O pessoal não liga

A vida é precária, provisória. Essa é uma condição básica, universal. Mas aqui levamos esse conceito a patama­res raras vezes alcançados em outras latitudes. Vamos combinar que o tal “valor da vida” no Brasil é cada vez mais coisa nenhuma. Aqui, o milagre é sobreviver às tradicionais precariedades, aos históricos descasos e às irresponsabili­dades das nossas escolhas.

Os “Morros do Bumba”, as “boates Kiss”, os “desastres da TAM”, os milhares que morrem e vão continuar mor­rendo soterrados em enchen­tes e a inacreditável multidão que sucumbe e continuará sucumbindo na guerra que é nosso trânsito provam que nossas tragédias evitáveis, nossas omissões criminosas e a tal da impunidade desen­freada estão em toda parte e podem atingir todos – ricos e pobres. A democratização da morte estúpida também pode ser con­siderada como igualdade social?

Num país onde muitos desejam ou não se incomodam que o Estado seja o maior protagonista, onde o apa­rato estatal consome recursos assom­brosos e onde os governantes se ven­dem (com e sem duplo sentido) como “paizões” protetores, líderes messiâni­cos ou similares, é natural que a maior responsabilidade recaia mesmo sobre as autoridades. Elas foram eleitas ou descolaram cargos com quem se ele­geu, usam e abusam dos superimpos­tos que pagamos e retribuem com es­tatísticas e serviços de quarto mundo.

Tudo isso é muito ruim, porém ainda não é o pior. Para começar, os políticos, esses vilões imediatos, são todos o que mesmo? Bra-si-lei-ros. E eleitos por quem? Exatamente. Você sabe a resposta. Se o problema fos­sem algumas centenas, ou milhares de bandidos, restritos a uma catego­ria profissional, estava tudo certo. Mas nosso buraco é bem mais embaixo.

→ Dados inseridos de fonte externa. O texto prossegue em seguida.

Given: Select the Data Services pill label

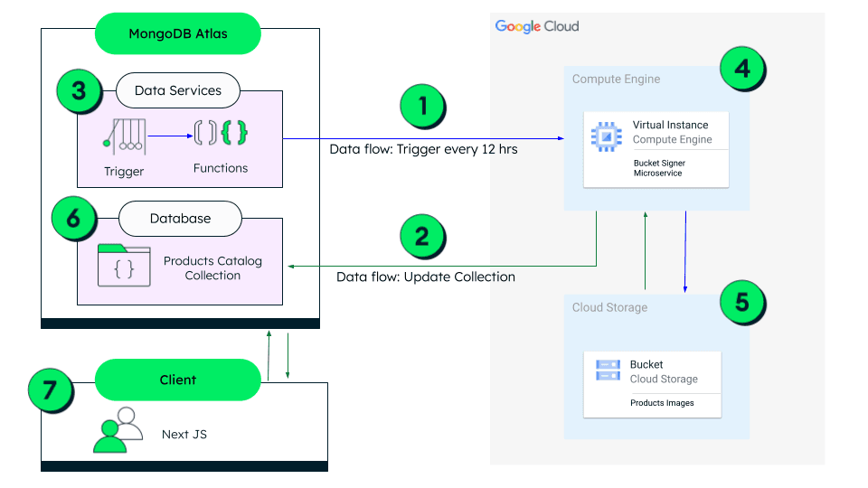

Moramos precariamente aos mi­lhões e quando vem a repetitiva tragé­dia, lemos e ouvimos que o nível das águas invadiu moradias, quando foi, justamente, o contrário: inva­sões vistas e toleradas por dé­cadas ocuparam áreas de ris­co. Morremos em números avassaladores em nossas ruas e estradas porque preferimos chamar de acidente a insa­nidade de muitos motoris­tas. Morremos em arapucas superlotadas porque a praxe em matéria de procedimen­tos de segurança é subornar o bombeiro encarregado da fis­calização. Morremos em ae­roportos que não deveriam existir e em epidemias que não existiam mais porque so­mos precários. Quem exige que tudo seja certinho é cri-cri, careta, caxias. Bom é quem dá um jeitinho, quem faz gambiarra.

A gente não precisa fazer as coi­sas direito, a gente não precisa capri­char, a gente pode fazer de qualquer jeito, tolerar o malfeito, fingir que não viu, fazer vista grossa, prometer e não cumprir. Aqui, o pessoal não liga.

 

Publicado na Revista ALFA – abr. 2013

1 comentário

  1. Mauricio Mattos   •  

    Um povo que não tem cultura e consciência política só pode agir assim.
    Satisfaz-se com os “bolsas-esmolas”, mas se esquece que sendo ignorante e comprado, não entende os desmandos do governo e não reclama de suas sacanagens.
    Pros políticos isso é o paraíso.
    O povo só quer saber de futebol, praia, samba, “não estão nem ai”.